# **Importing Libraries**

In [None]:
import pandas as pd
import matplotlib.pyplot as plt
import numpy as np 
import seaborn as sns

sns.set_style('whitegrid')
sns.set_palette('Set2')

import warnings
warnings.filterwarnings("ignore")

# **Loading Data**

In [None]:
train = pd.read_csv('/kaggle/input/fraud-detection/fraudTrain.csv',index_col='Unnamed: 0')
test = pd.read_csv('/kaggle/input/fraud-detection/fraudTest.csv',index_col='Unnamed: 0')

In [None]:
train.head(2)

In [None]:
train.shape

In [None]:
train.columns

In [None]:
columns_drop = ["unix_time","merchant","first","street"]
train.drop(columns = columns_drop,inplace= True)
test.drop(columns = columns_drop,inplace= True)

**Droping Certain unuseful columns**


# **EDA**

In [None]:
train.isna().sum().sum(),train.duplicated().sum()

**No null or duplicate values**

In [None]:
train.describe().T

In [None]:
train.info()

**There are a lot of categorical features! So we need to encode them**

In [None]:
#Target Distribution

donut = train["is_fraud"].value_counts().reset_index()
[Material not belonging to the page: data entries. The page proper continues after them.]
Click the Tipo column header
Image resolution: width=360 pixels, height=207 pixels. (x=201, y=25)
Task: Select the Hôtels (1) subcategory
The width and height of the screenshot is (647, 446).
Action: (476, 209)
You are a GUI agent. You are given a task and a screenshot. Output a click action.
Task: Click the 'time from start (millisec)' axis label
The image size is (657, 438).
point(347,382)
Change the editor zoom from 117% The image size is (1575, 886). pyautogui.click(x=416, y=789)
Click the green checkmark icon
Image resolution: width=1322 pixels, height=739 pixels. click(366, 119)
labels = ["Not Fraud", "Fraud"]
explode = (0, 0)

fig, ax = plt.subplots(dpi=120, figsize=(8, 4))
plt.pie(donut["count"],
        labels=donut["count"],
        autopct="%1.1f%%",
        pctdistance=0.8,
        explode=explode)

centre_circle = plt.Circle((0.0, 0.0), 0.5, fc='white')
fig = plt.gcf()
fig.gca().add_artist(centre_circle)

plt.title("Target Distribution")
plt.legend(labels, loc="center", frameon=False)
plt.show();

**Highly imbalanced classes** Because of this, Oversampling/Undersampling can be used in the model.

In [None]:
sns.kdeplot(x="amt", hue="is_fraud",data=train);

In [None]:
pct99 = train["amt"].quantile(0.99)
sns.histplot(x="amt", hue="is_fraud", bins=30,
             stat="probability", data=train[train["amt"] <= pct99],
             common_norm=False);

**the probability distribution behaves differently for each value of "is_fraud".**

In [None]:
import math
categories = train['category'].unique()

num_plots = len(categories)
num_rows = math.isqrt(num_plots)
num_cols = math.ceil(num_plots / num_rows)
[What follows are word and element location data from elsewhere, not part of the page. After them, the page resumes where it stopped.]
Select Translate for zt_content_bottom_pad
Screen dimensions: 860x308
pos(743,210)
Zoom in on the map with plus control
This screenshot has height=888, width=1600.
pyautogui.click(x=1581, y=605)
fig, axes = plt.subplots(num_rows, num_cols, figsize=(
    5*num_cols, 5*num_rows), sharex=True)

for ax, category in zip(axes.ravel(),categories):

    data_category = train[train['category'] == category]
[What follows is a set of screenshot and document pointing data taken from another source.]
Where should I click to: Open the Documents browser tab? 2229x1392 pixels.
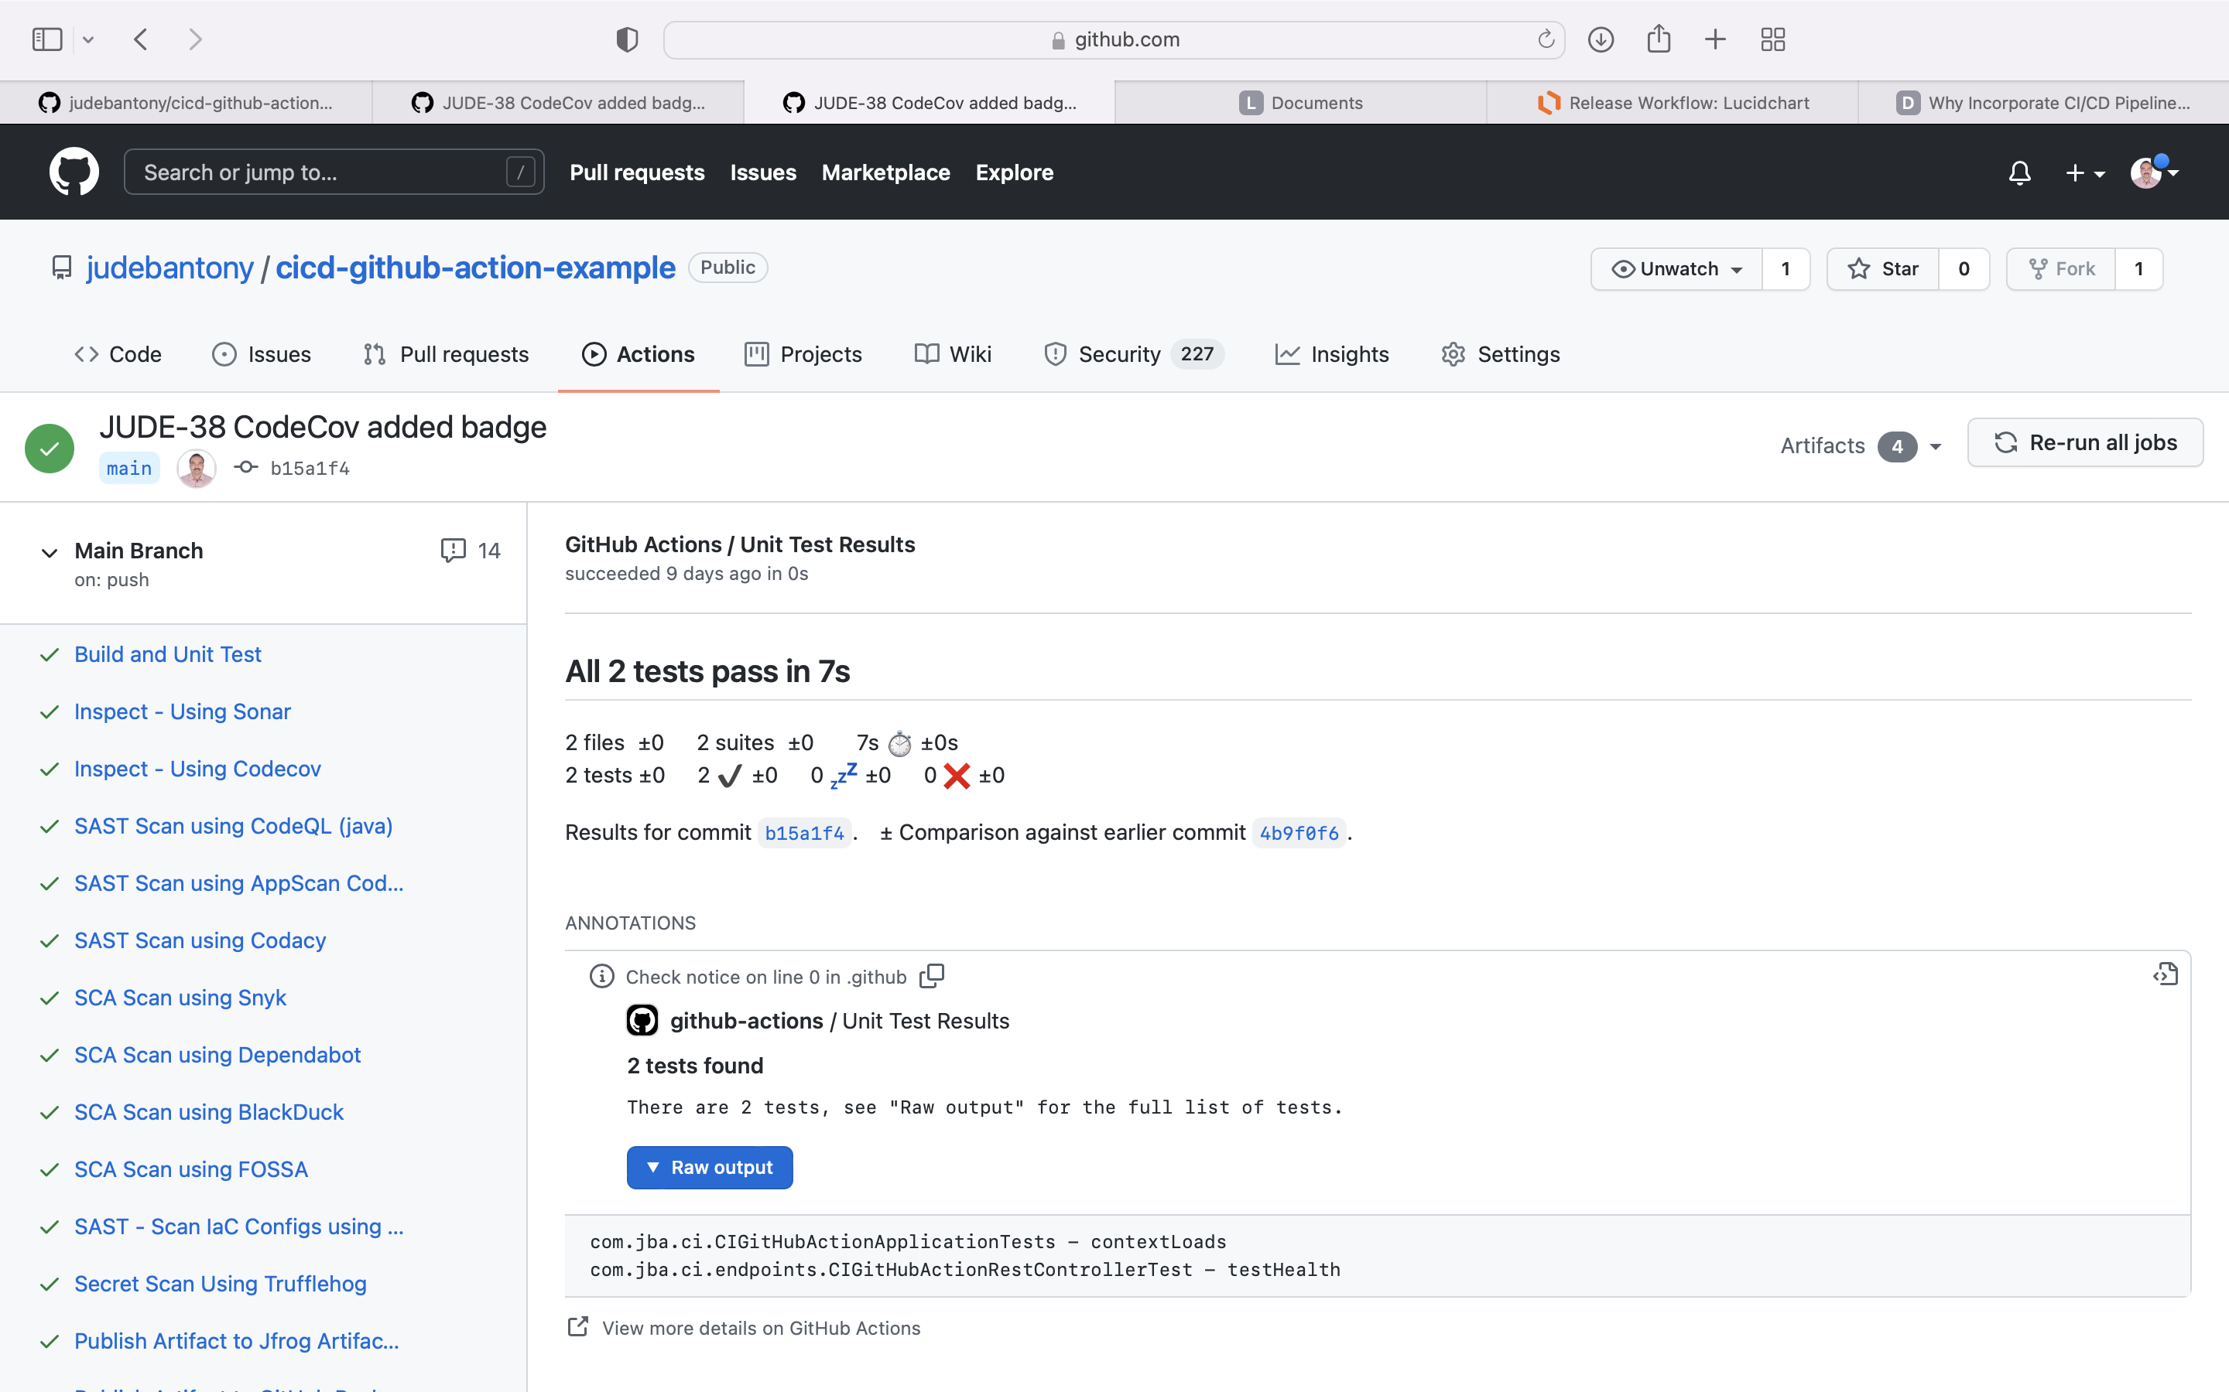[1300, 103]

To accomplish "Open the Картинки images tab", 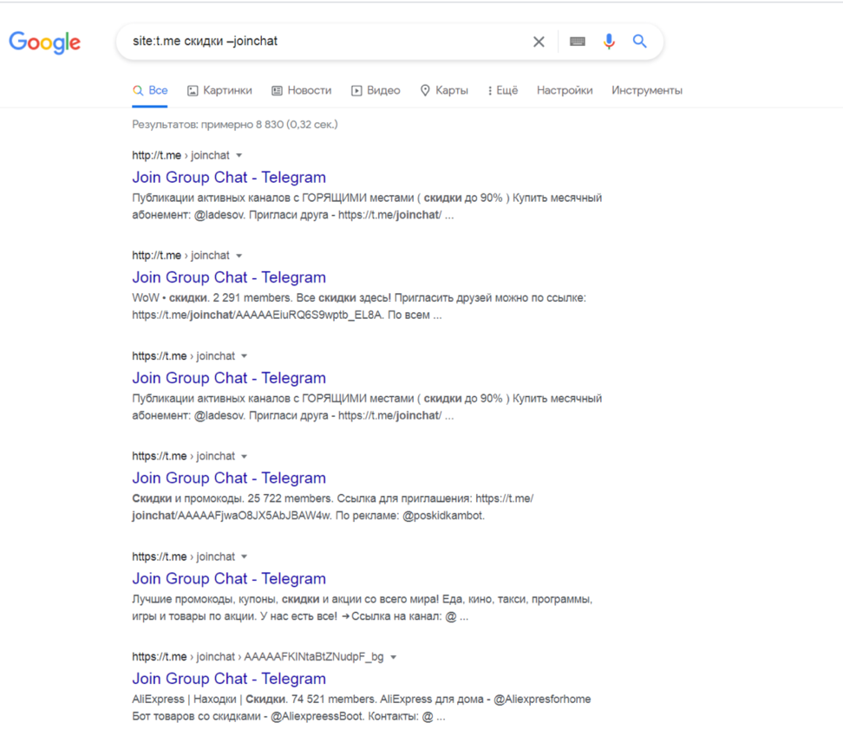I will tap(219, 90).
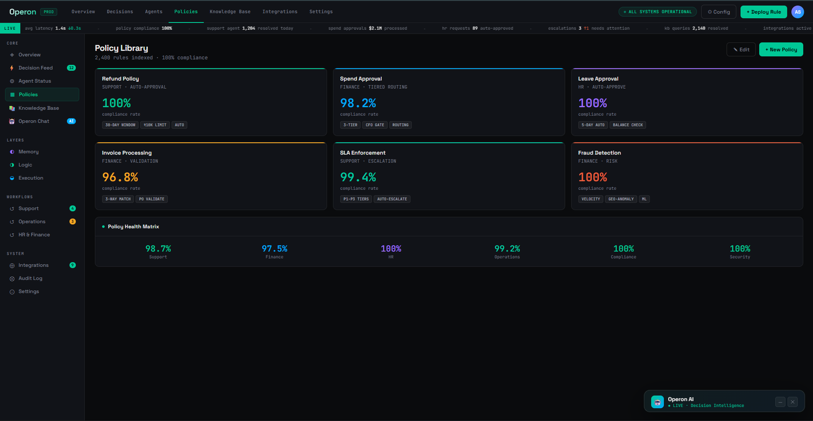Select the Memory layer icon
Image resolution: width=813 pixels, height=421 pixels.
click(12, 152)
    sns.histplot(x='amt', data=data_category[data_category['amt'] <= pct99],
                 hue='is_fraud', stat='probability',
                 common_norm=False, bins=30, ax=ax)

    ax.set_ylabel('Percentage in Each Type')
    ax.set_xlabel('Transaction Amount in USD')
    ax.set_title(f'{category}')
    ax.legend(title='Type', labels=['Fraud', 'Not Fraud'])

plt.tight_layout()
plt.show();

**There are patterns in categories hence we must consider categories for modelling**

In [None]:
import math
lastnames = train['last'].value_counts().index[:12]

num_plots = len(lastnames)
num_rows = math.isqrt(num_plots)
num_cols = math.ceil(num_plots / num_rows)

fig, axes = plt.subplots(num_rows, num_cols, figsize=(
    5*num_cols, 5*num_rows), sharex=True)



for ax, lastname in zip(axes.ravel(),lastnames):

    data_lastname = train[train['last'] == lastname]

    sns.histplot(x='amt', data=data_lastname[data_lastname['amt'] <= pct99],
                 hue='is_fraud', stat='probability',
                 common_norm=False, bins=30, ax=ax)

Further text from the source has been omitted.